**Your assignment**
After locating the line with "Screen dimensions: 980x431" in the entries below, output it and each following line up to and including the line with "Task: Click Tottenham's", exactly and without pictures.

Screenshot grounding data
══════

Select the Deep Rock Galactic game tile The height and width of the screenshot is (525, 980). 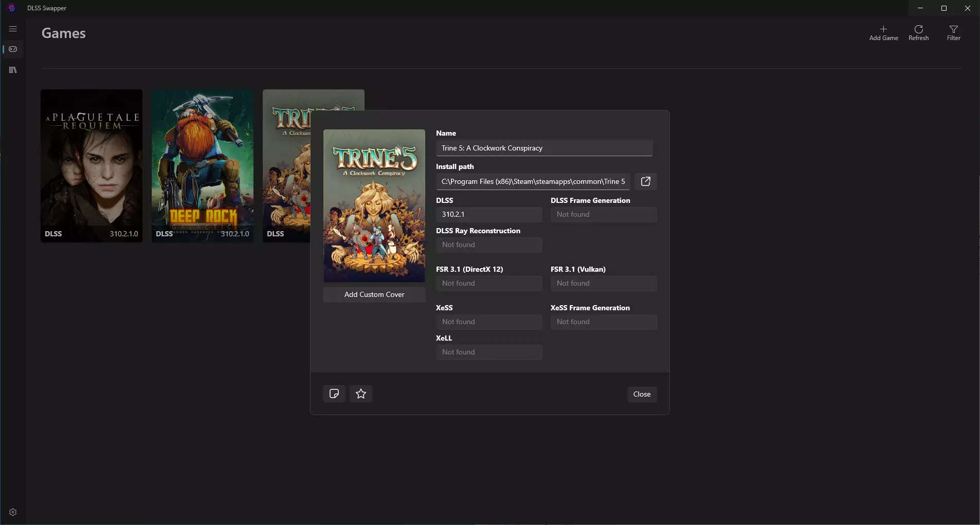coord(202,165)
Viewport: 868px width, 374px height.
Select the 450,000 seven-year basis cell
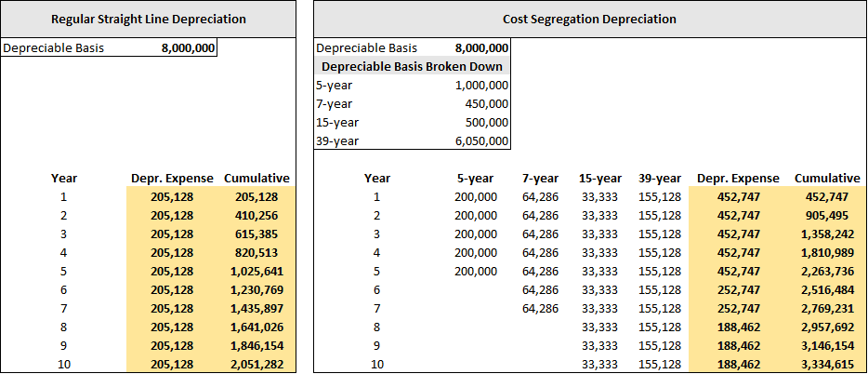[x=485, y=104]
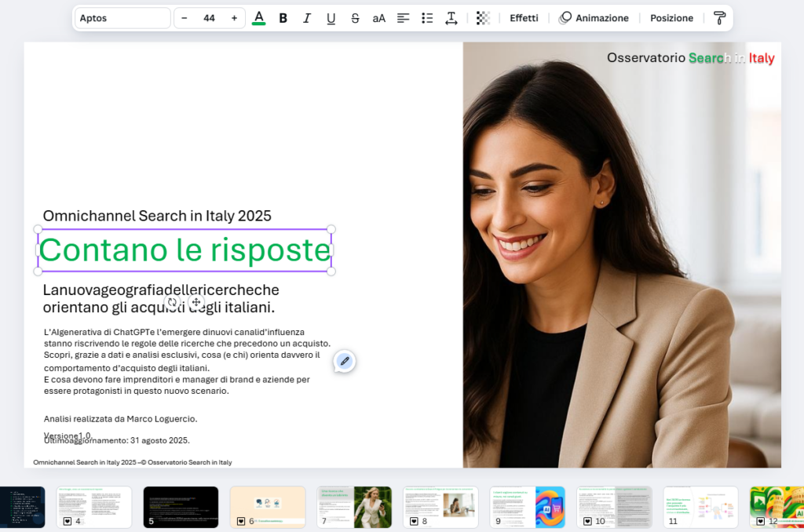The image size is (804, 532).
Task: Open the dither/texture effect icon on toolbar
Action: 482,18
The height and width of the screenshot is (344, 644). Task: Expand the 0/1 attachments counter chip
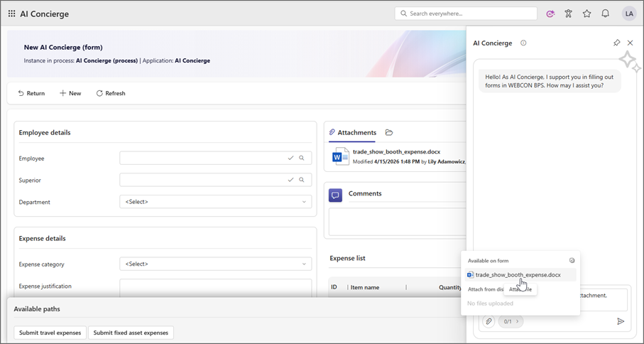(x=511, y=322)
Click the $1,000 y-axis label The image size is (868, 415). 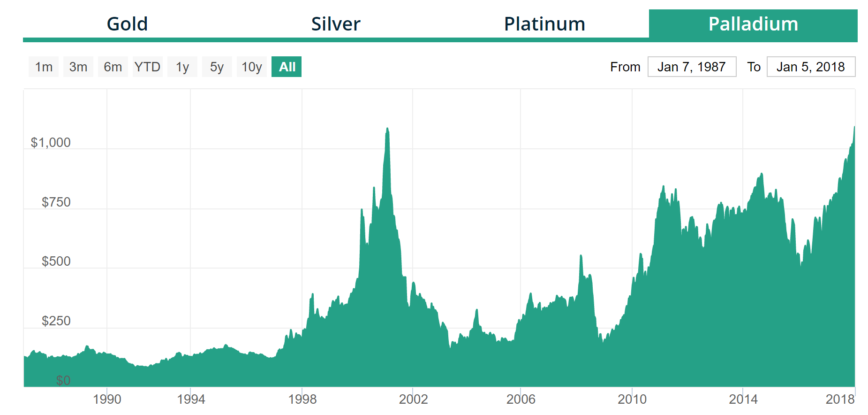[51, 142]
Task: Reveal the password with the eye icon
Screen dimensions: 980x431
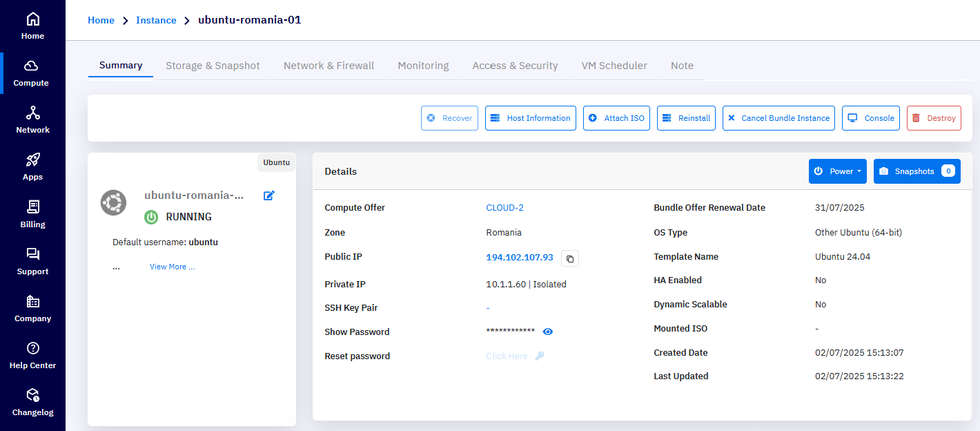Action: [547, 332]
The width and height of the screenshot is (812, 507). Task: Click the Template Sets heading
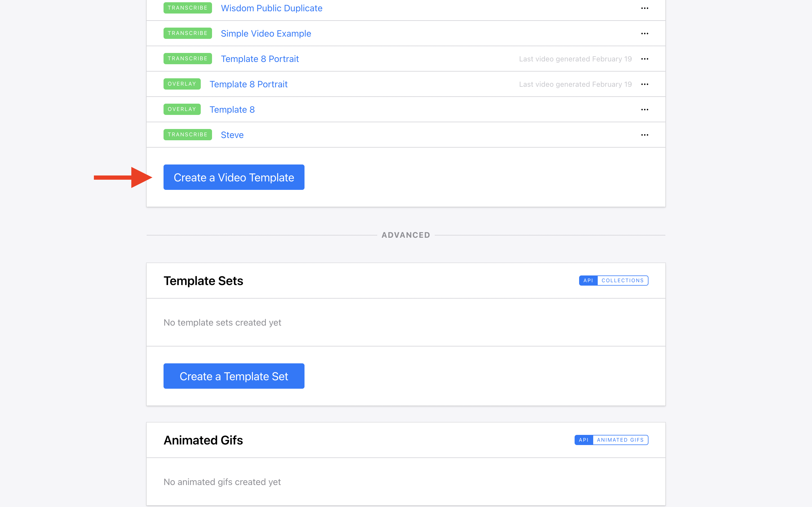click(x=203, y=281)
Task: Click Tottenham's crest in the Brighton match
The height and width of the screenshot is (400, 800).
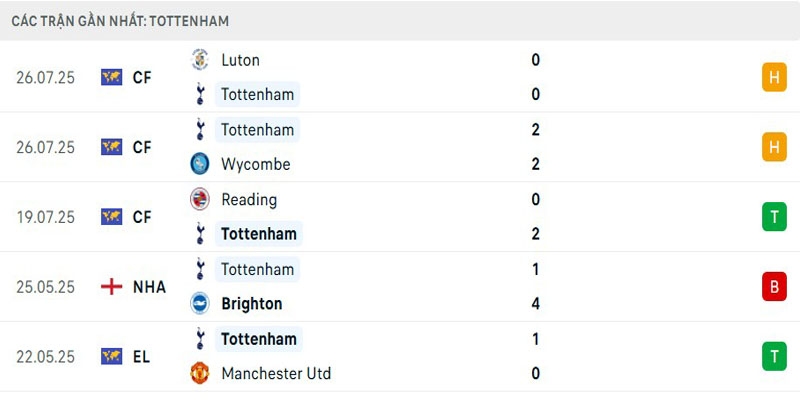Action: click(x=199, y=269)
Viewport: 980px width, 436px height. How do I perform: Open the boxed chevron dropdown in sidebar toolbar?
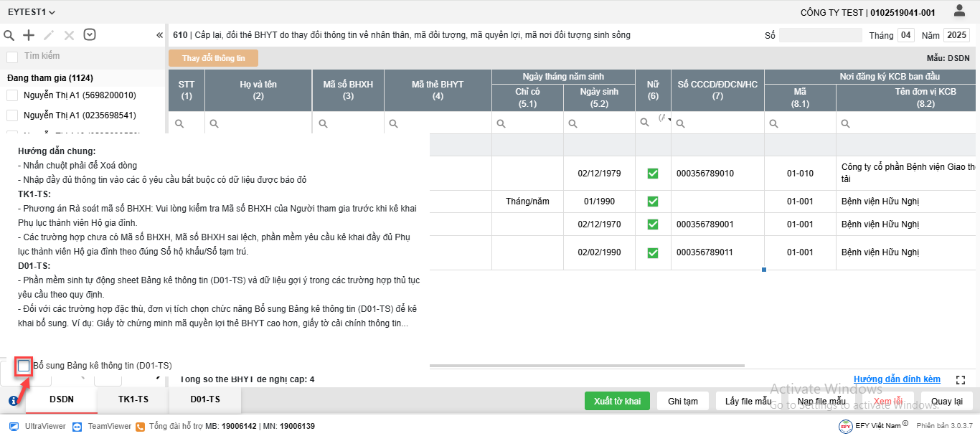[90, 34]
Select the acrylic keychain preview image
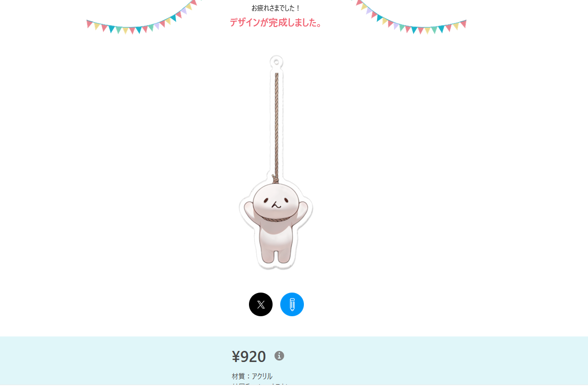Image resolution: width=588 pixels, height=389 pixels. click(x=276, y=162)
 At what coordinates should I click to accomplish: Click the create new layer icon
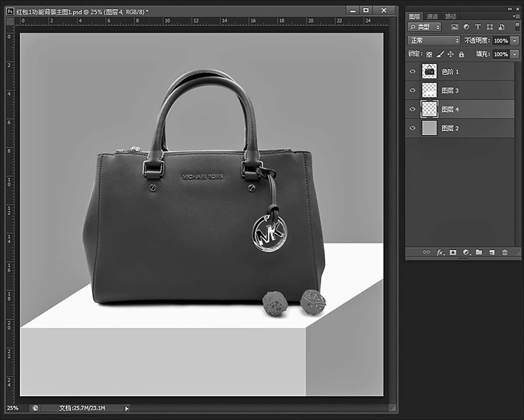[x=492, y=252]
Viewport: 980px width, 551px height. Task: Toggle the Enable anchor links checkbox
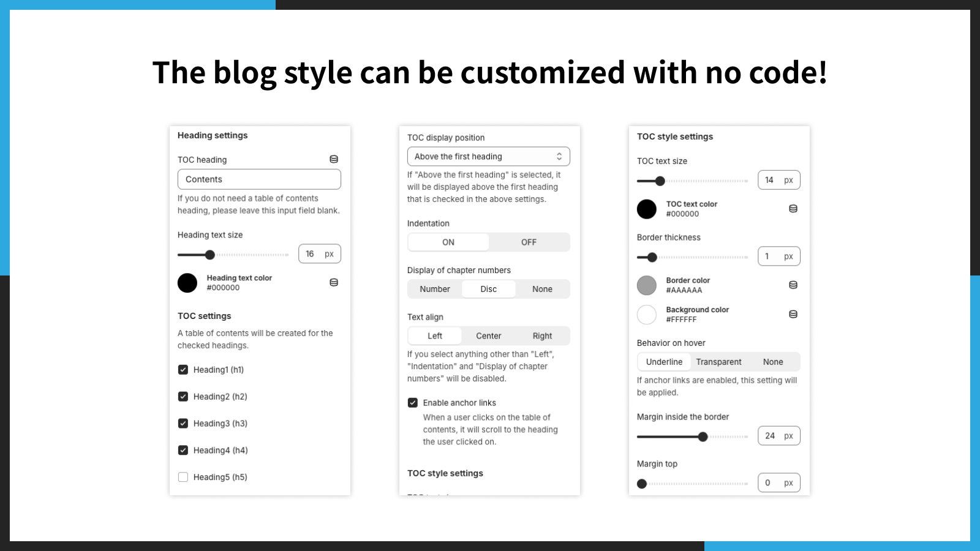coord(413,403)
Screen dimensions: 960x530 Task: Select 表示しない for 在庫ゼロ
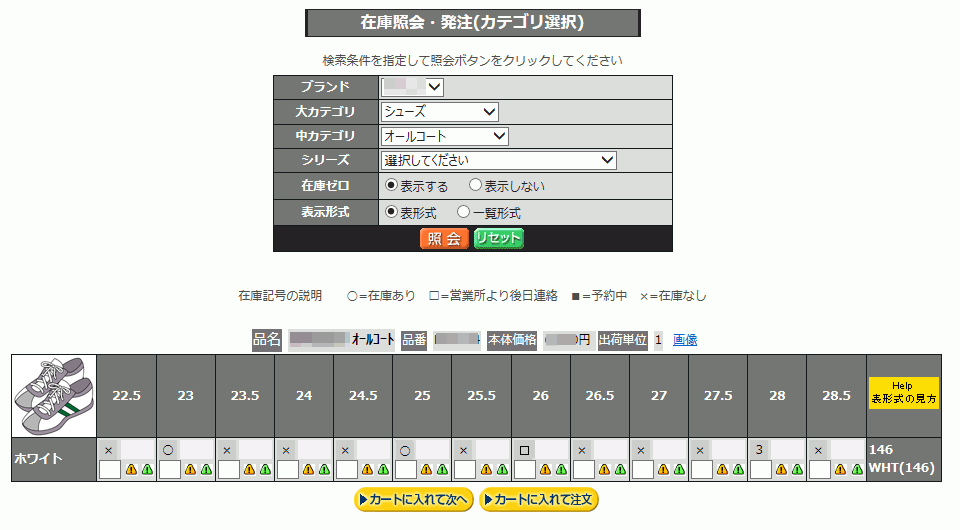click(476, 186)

══════

**Output for this exercise**
Screen dimensions: 980x431
Action: [547, 332]
The width and height of the screenshot is (812, 507). Task: Click the Template Sets heading
click(x=203, y=281)
Task: Click Tottenham's crest in the Brighton match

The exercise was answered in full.